Stored data:
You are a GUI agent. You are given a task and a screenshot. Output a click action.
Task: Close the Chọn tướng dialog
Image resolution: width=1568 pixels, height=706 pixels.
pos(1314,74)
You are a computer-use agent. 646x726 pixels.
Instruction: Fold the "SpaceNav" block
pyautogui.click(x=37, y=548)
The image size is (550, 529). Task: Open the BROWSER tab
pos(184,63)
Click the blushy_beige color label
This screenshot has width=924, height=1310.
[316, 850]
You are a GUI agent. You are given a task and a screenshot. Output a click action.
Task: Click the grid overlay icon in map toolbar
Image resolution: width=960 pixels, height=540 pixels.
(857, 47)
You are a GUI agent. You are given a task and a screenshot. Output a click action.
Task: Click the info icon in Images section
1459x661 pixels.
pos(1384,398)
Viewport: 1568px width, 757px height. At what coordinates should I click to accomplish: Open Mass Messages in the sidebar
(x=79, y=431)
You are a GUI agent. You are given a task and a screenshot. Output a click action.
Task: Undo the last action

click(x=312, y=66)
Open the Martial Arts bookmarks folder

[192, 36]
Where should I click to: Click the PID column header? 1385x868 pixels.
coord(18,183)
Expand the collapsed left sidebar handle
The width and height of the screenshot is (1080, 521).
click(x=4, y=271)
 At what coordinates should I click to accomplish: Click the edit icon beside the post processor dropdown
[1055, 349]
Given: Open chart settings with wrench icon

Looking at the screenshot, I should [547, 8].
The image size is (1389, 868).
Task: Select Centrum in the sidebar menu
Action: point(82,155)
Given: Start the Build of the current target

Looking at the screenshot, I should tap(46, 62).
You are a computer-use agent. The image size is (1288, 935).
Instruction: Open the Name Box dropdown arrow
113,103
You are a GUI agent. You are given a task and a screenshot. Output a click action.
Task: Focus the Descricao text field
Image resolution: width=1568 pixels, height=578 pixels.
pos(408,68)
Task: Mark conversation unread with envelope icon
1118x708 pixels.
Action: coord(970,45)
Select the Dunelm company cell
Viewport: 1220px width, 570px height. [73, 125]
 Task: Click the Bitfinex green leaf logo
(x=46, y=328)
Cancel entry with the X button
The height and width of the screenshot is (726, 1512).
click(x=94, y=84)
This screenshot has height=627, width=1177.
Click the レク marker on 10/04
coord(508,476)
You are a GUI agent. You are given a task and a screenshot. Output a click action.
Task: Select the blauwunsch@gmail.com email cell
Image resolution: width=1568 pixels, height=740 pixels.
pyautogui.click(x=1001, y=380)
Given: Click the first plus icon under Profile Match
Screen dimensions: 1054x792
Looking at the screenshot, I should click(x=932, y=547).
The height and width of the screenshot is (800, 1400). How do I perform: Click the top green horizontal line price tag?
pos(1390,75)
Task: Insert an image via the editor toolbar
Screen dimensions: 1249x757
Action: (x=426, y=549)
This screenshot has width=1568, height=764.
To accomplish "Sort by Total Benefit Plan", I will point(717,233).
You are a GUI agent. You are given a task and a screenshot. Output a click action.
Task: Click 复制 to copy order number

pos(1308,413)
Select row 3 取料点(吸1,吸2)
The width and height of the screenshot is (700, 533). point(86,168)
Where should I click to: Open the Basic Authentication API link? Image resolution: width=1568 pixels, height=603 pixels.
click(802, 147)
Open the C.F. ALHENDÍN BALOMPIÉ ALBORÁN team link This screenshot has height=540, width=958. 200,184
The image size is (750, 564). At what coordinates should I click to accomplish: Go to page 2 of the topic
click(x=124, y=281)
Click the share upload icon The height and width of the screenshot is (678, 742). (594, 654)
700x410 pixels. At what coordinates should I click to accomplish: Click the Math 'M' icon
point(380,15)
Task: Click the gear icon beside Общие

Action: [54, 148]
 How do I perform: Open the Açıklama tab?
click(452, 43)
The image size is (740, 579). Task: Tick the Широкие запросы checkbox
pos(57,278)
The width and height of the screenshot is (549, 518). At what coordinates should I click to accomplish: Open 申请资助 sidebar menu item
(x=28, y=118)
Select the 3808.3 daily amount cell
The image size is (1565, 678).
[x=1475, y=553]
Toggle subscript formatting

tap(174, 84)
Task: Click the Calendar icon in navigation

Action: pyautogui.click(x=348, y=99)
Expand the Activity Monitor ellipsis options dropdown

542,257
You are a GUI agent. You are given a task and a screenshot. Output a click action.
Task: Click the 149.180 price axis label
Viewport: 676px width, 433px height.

What is expected: Pull every line containing "label" from the material above.

Solution for this problem:
Click the blushy_beige color label
Task: Click the 149.180 price axis label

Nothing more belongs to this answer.